EV: Oh, wonderful. Actually, I have a slide lecture that I do that's called "When Life Gives You Scraps, Quilts of Healing and Hope." And this came about because of the quilt, well I did several quilts after my husband died that I considered healing quilts. And one day I was driving down the road on the way home from a teaching engagement and this idea just popped into my head to do a lecture on healing quilts. And I thought about it a little bit and then I put out the word on the internet and at three quilt shows and so on, inviting other people to send slides of their quilts that they had made in response to something in their life, a life event. And I really got a nice assortment of quilts, a nice positive response to it. In fact, people just poured out their hearts on paper to me. I asked for a little artist's statement of maybe a half page and some of them were three and four pages long, so I had to do a lot of editing. But we need to talk about our events, the things that bother. Some of these were illness, deaths, divorce. One of 'em even was something which to me is kind of silly, but it wasn't to the person who was involved, was the death of a cat. The things that affect us in our lives, we need to share them with people and the quilts really do help. And they expressed several different reasons why. For me, I say quilting's like the home keys on a keyboard, it's just where I feel comfortable, I feel normal.

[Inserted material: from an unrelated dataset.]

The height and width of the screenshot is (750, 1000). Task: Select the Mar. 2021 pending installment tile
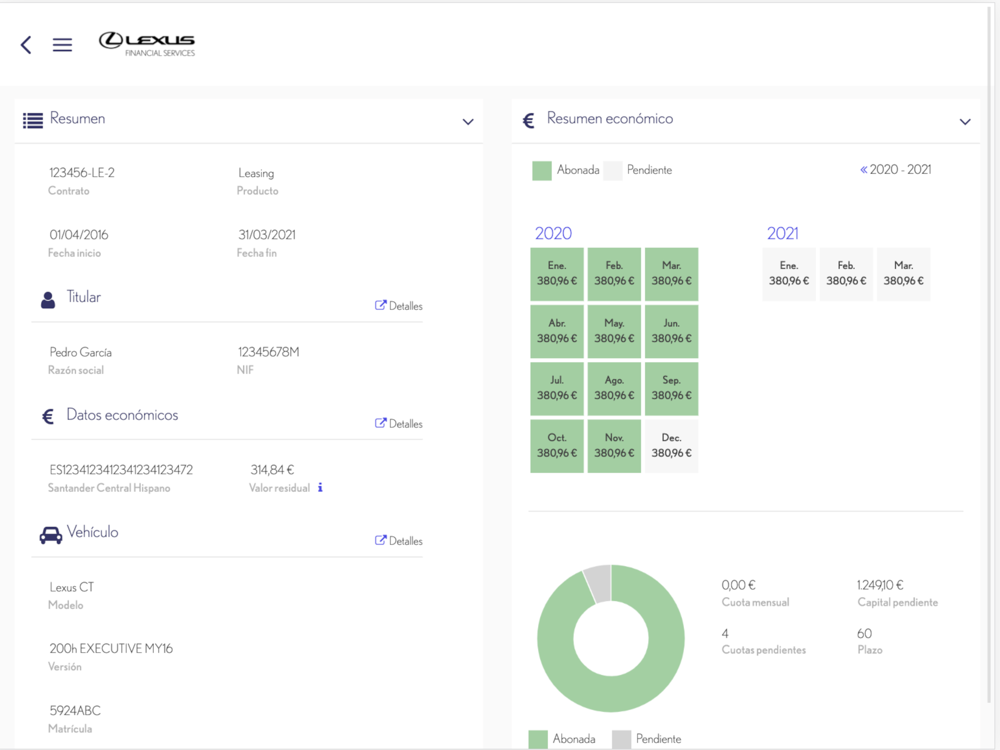pyautogui.click(x=904, y=274)
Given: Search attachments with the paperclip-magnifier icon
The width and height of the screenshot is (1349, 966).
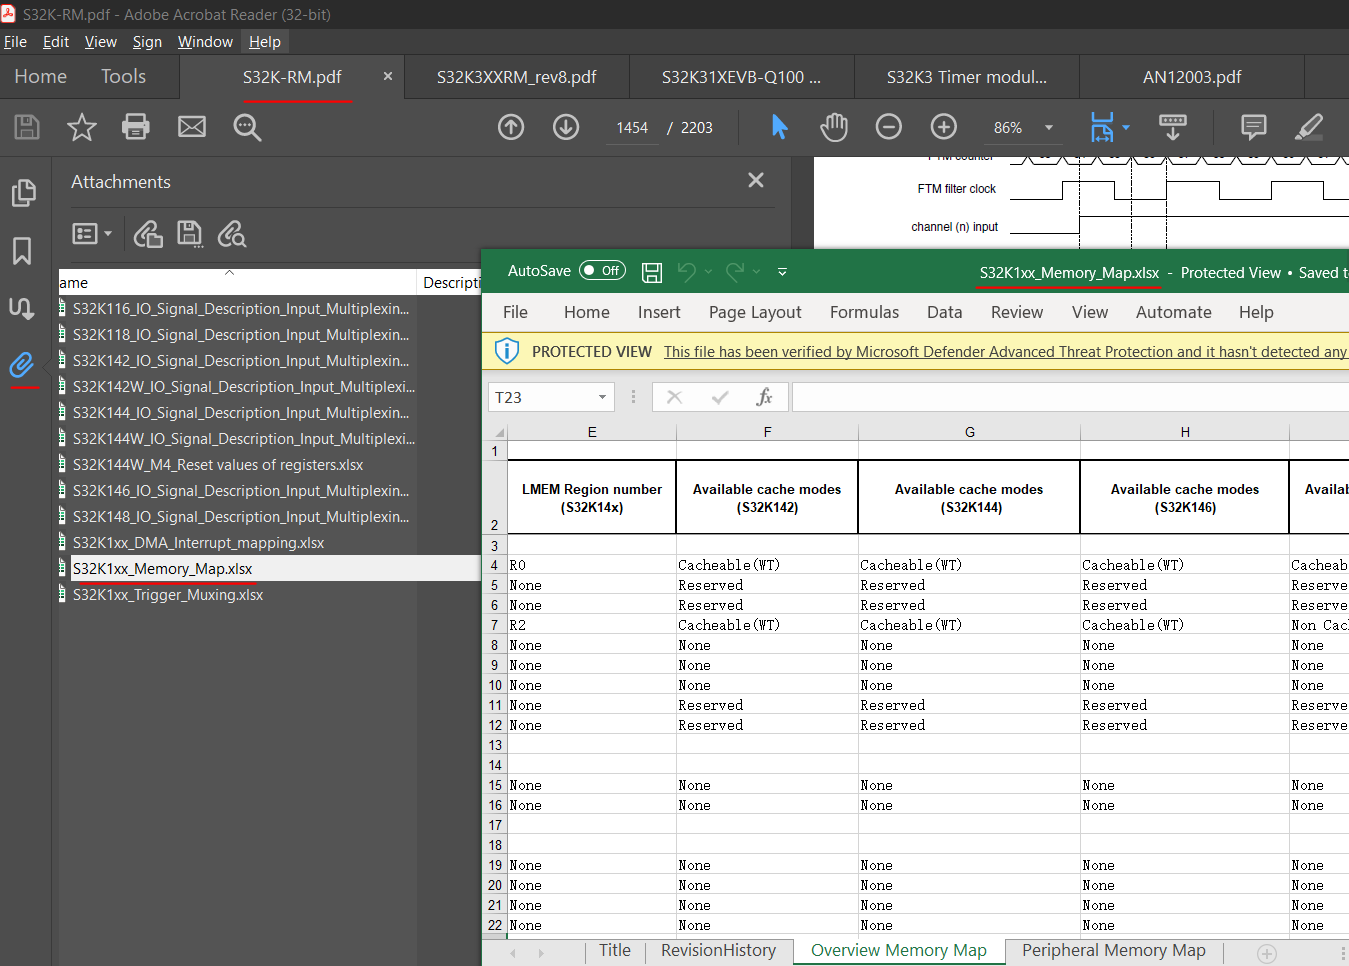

It's very soothing. One lady said that it was something you could be in control of when everything else was out of control. Lots of different uh ways that people would express that the healing does occur through quilting. Medical people will tell you that quilting lowers blood pressure, relieves stress, so I think it's something that we need to encourage people to do because it does have those qualities of being soothing and healing.

JF: Is there anything else you would like to add to this interview that I haven't asked you that you really need to say?

EV: Haven't I talked enough? [laughs.]

JF: No.

EV: Well, I could say this that I have three granddaughters who spent a week with me this summer and we worked on a quilt for each of them, so we've got another generation coming up that I hope is going to get involved in quilting.

JF: The future of quilting.

EV: Right. It's not going to be completely lost because there's--

JF: One person at a time.

EV: Right. And there are a lot of younger people who are taking up quilting. I have a niece who's in her twenties who just made her first quilt and she never really sewed before and she's just wildly enthusiastic about it so I'm just trying to encourage her too.

JF: We keep passing it along.

EV: Right.

JF: I think it's probably--

EV: It's not the lost art that people have been saying--

JF: No.

EV: That it--

JF: No.

EV: Is, not at all.

JF: No, it's very much alive.

EV: Exactly.

JF: That's true. Well, this is the end of the interview with Elsie Vredenburg at the Great Lakes Folk Festival in East Lansing, on August 10th, 2002.